Ahead of her keynote at the TravelTech Show in London this week, Meta head of industry Karlijn Vogel-Meijer tells Lee Hayhurst that all travel firms should be testing to work out what the metaverse will mean for them
TravelTech Show: 'Don't wait for the ribbon cutting to work out your presence in the metaverse'
All travel firms should be testing what they’re presence in the metaverse should be now, delegates at the TravelTech Show in London will be told this week.
Karlijn Vogel-Meijer, head of travel industry at Meta (formerly Facebook), is lined up to speak on the first day of the event this Wednesday (June 29).
She will say there won’t be any grand ribbon-cutting ceremony to mark the official opening of the metaverse so firms should not wait before deciding what it means for them.
Vogel-Meijer, who previously worked for airline KLM as director of social media, said the metaverse is about “being present”.
“We [Meta] don’t own it, we are just one of the big players in it where you can actually be together with people and actually sense that you are together with people.
“This is a new virtual universe popping up where you are actually in it and you can feel that you are in this different environment. It is about presence, being present in there.
“The good thing is when everybody’s testing it out because it will, in a certain sense, change part of the travel journey.
“There will always be this combination of physical presence and virtual presence. I don’t believe it will take over travel as a whole, but it will offer additional facets.
“I believe, right now, it’s finding out what it’s all about. It is really about trying to understand what it means.
“There’s going to be no such moment when someone’s going to cut the ribbon and say ‘welcome to the metaverse’
“So the most important thing is to start testing, find out that if you create this environment who are the people that come, what are their experiences, how do they respond.
“Do they like it? Do they think it’s difficult to find? It’s more about that than it is, if I don’t do it, I won’t have a spot in the metaverse.
“The metaverse is so huge, we don’t know where the boundaries are. I don’t think there are any limits.
“It’s more about how do you want to position yourselves and what does it actually means for your existing customers or new customers. How are they going to find you?”
Vogel-Meijer said the COVID pandemic has changed travel and people are now increasingly looking for brands that can deliver them more personalised, seamless journeys.

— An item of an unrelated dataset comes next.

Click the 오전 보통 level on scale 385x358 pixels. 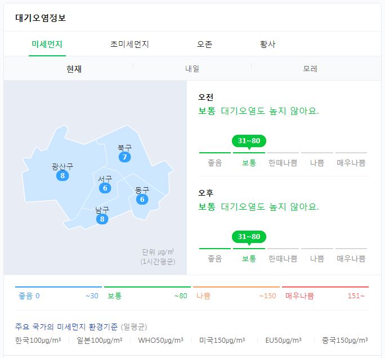tap(249, 162)
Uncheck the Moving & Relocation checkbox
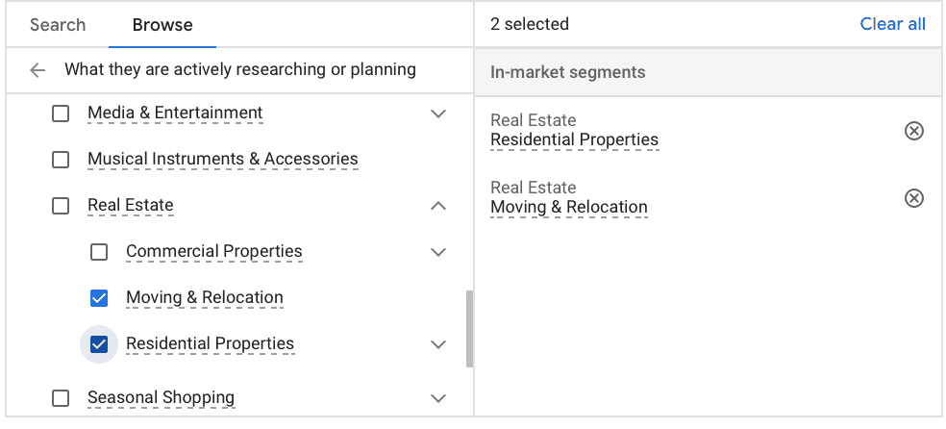Image resolution: width=946 pixels, height=429 pixels. click(99, 298)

“Digitisation has really accelerated the amount of requests coming in for personalised journeys,” she said.
“We see people either wanting to either travel with the airline or hotel of their choice and this has been accelerated by the opportunities that digitisation offers.
“For companies there’s a huge opportunity popping up around customer lifetime value and instead of focussing on just deals on how you create loyalty with your customers.
“Loyalty is up for grabs. There’s an interesting trend where the loyalty customers used to have for specific travel companies has suddenly changed.
“Since COVID other things have become more interesting. People want to know the company they’re travelling with is offering sustainable travel, is looking after their health.
“If you take the whole customer journey, that is where we believe Meta is really strong with its platform of apps.
“For inspiration you can use Facebook or Instagram, if you talk about customer servicing then you have our messaging platforms, and we are now focussing on the metaverse.
“In the travel industry right now, if you really want to be the winner it makes sense to look at the entire travel journey because it’s actually what the customer is asking from you.
“They want this seamless journey and if, as a company, you are able to deliver this to clients then it will create the loyalty that the customer is looking for.
“But this requires from your end a couple of things. First of all, make sure you have the right measurement in place because it is getting more complicated.
“And, second of all, there’s the metaverse coming up and that is going to force everyone to look at things in a totally different way.
“People are not expected to go into the metaverse and look for a brand as is, but they might go in to say ‘I’m pregnant I’m looking for a maternity hub’.
“You really need to start thinking from a customer perspective instead of always focussing on your own perspective.
“Be prepared for the future. Start testing, start making sure that you understand what it’s all about.”
Vogel-Meijer says in this new world influencers and creators are going to have increasing power to guide consumer decisions.
And she said travel firms have an opportunity either to tap into this trend by working with the right influencers or, as experts in the sector, to actually be the influencer.
“People are on Instagram are looking for inspiration. The question is who are they going to follow? Who are the people they are going to trust?
“There is an opportunity for peer-to-peer influencers but also professional influencers like travel companies and agents.
“We see creators becoming more and more important on Instagram where people trust a certain person because they are travelling in the same way they would like to travel.
“Creators or influencers are going to play a more and more important role and you see that all across social media. You see them everywhere.
“This is where travel companies should think hard about how they work with the right influences, the right creators.